S3 DeltaChrome - bidirectional depth & color buffers ??

Finally, DeltaChrome’s pixel shaders feature bi-directional Z and color buffers. Standard DirectX 9 pixel shaders utilize unidirectional color and Z buffers. This allows the color and Z buffers to send or receive data from the pixel shaders.

(from FiringSquad )

This sounds like they want to implement ability to read-and-modify fragment’s underlying framebuffer contents in fragment program - just like it is defined in GL2 shading language (readable gl_FBColor, gl_FBDepth, …). This would make programmable blending, depth test and polygon offset (or even stencil test/op.).

What do you think about possible applications of the feature ?

[This message has been edited by MZ (edited 01-15-2003).]

It makes it a lot easier to create arbitrarily complex multipass shaders & break large shaders into simpler multipass shaders IMHO. I mentioned this in a shader laguage thread a long time ago. I think the name ‘bidirectional’ is unfortunate.

Yeah, this sounds like the thing for the future. It should solve the blending on float buffer problem, plus of course that it adds loads of flexibility.

That’s cool! Will the reading back be fast enough? The 3dlabs GL2 whitepaper said that reading back might be very slow with gl_FB* , I didn’t expect it to implemented so soon .

It sounds like it would make things run really slow, to me. Perhaps if you tiled your buffer, put it in insanely expensive, close SRAM, and got good locality, you could make it fast enough to be worth it.

jwatte, why? it is actually just another texture access… at the first access to the framebuffer, read it into a register (a tex instruction, if you could use the target buffer as tex), and in the end, just write the resulting color out.

it is a performance drop, but it should not be more a performance drop than accessing a texture.

anyone has a reason why it should?

GPUs are pipelines, so there are almost certainly more fragments between the one you’re shading and the frame buffer. If any of those other fragments will update the framebuffer location you want to read, you have a hazzard.

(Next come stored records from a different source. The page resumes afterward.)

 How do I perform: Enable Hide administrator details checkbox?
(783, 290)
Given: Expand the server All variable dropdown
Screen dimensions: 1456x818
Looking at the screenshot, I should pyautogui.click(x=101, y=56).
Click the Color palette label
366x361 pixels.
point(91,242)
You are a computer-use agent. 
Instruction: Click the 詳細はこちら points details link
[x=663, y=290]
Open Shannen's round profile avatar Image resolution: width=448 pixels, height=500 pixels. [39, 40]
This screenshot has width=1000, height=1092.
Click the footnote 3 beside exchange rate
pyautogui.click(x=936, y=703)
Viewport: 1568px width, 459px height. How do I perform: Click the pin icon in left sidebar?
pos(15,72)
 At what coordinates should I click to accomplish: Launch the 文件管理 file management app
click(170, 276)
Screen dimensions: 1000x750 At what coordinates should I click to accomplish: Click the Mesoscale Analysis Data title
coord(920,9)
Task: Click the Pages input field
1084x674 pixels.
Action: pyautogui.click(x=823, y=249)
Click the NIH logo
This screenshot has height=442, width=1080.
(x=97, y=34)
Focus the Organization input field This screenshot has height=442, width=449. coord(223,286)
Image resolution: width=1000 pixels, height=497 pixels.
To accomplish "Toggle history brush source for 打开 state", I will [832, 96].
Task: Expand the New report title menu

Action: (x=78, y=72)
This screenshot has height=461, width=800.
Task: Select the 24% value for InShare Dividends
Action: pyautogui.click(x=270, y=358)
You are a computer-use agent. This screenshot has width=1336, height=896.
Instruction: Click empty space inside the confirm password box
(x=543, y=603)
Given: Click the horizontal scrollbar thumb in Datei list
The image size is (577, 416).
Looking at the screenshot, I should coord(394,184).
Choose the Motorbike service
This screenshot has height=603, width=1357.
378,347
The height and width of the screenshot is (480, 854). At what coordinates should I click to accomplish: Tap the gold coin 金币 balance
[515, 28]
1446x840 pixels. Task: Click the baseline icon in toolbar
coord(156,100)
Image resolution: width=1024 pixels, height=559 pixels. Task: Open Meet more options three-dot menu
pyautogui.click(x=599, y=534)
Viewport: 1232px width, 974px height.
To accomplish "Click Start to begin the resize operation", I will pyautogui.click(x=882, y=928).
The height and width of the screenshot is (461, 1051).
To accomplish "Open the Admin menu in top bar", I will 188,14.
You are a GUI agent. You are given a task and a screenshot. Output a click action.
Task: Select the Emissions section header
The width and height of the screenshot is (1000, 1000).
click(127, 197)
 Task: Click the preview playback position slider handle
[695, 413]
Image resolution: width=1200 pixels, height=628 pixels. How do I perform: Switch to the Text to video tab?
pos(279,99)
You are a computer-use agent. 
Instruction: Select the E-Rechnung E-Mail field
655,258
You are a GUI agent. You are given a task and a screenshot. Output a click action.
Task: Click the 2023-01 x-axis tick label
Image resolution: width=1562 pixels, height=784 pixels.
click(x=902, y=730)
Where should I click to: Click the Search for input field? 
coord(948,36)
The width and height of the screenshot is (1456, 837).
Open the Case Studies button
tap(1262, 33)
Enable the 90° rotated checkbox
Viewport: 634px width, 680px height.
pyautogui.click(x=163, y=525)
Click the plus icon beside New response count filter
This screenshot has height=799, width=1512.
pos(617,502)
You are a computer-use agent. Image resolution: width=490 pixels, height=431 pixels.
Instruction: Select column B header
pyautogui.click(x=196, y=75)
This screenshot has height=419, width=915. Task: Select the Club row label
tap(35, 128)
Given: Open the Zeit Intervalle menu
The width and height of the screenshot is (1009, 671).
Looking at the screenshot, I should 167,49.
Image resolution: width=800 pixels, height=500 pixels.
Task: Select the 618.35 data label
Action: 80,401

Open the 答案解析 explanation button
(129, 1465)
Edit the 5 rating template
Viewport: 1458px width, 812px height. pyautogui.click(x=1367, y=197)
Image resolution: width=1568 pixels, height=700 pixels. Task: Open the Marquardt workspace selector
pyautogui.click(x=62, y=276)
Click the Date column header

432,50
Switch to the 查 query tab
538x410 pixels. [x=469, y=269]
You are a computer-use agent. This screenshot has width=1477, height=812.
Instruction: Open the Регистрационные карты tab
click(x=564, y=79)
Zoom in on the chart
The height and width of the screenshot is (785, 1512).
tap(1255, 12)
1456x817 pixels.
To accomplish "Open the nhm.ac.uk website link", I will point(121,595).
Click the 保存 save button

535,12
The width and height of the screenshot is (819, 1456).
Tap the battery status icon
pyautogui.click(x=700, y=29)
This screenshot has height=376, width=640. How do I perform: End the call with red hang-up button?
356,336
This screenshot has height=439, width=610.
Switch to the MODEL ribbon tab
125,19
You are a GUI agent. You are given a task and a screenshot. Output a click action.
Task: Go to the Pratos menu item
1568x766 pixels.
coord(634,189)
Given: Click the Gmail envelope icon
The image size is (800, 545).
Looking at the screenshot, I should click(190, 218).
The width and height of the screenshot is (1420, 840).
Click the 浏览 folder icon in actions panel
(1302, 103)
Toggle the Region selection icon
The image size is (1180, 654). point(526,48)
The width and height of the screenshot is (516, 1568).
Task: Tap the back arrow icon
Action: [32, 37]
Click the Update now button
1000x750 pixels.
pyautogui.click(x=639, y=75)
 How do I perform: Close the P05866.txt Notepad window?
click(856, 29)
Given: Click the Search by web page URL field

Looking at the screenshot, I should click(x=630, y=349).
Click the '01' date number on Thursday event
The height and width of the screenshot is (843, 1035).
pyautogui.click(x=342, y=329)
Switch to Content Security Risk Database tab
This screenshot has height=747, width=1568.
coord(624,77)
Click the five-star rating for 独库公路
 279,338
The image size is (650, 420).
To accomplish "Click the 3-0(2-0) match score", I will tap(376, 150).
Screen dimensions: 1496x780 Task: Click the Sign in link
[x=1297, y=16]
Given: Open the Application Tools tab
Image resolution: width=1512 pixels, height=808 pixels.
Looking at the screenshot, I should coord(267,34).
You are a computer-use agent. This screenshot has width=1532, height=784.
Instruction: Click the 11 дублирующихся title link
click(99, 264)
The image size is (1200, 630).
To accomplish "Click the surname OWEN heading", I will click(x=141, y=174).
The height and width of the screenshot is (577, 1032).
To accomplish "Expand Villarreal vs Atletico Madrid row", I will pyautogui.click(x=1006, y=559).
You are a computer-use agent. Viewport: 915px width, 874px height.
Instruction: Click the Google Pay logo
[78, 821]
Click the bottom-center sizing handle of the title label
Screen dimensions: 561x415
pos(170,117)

That’s the basic problem. It’s not as simple as just treating the framebuffer as a texture.

Thanks -
Cass

I thought a texture unit has some texture cache so this would make frame buffer reading slower than a texel fetch unless some caching is used for the frame buffer. Is this right?
At most how many fragments do you think will be in the pipeline below a fragment that’s being shaded? What I want to know is will it fine most of the times? 'Coz how often will two fragments belonging to the same position on the screen are placed one after the other in the fragment FIFO queue. So the worst case rarely occurs and that the average performance will be good enough.

Originally posted by cass:
[b]
GPUs are pipelines, so there are almost certainly more fragments between the one you’re shading and the frame buffer. If any of those other fragments will update the framebuffer location you want to read, you have a hazzard.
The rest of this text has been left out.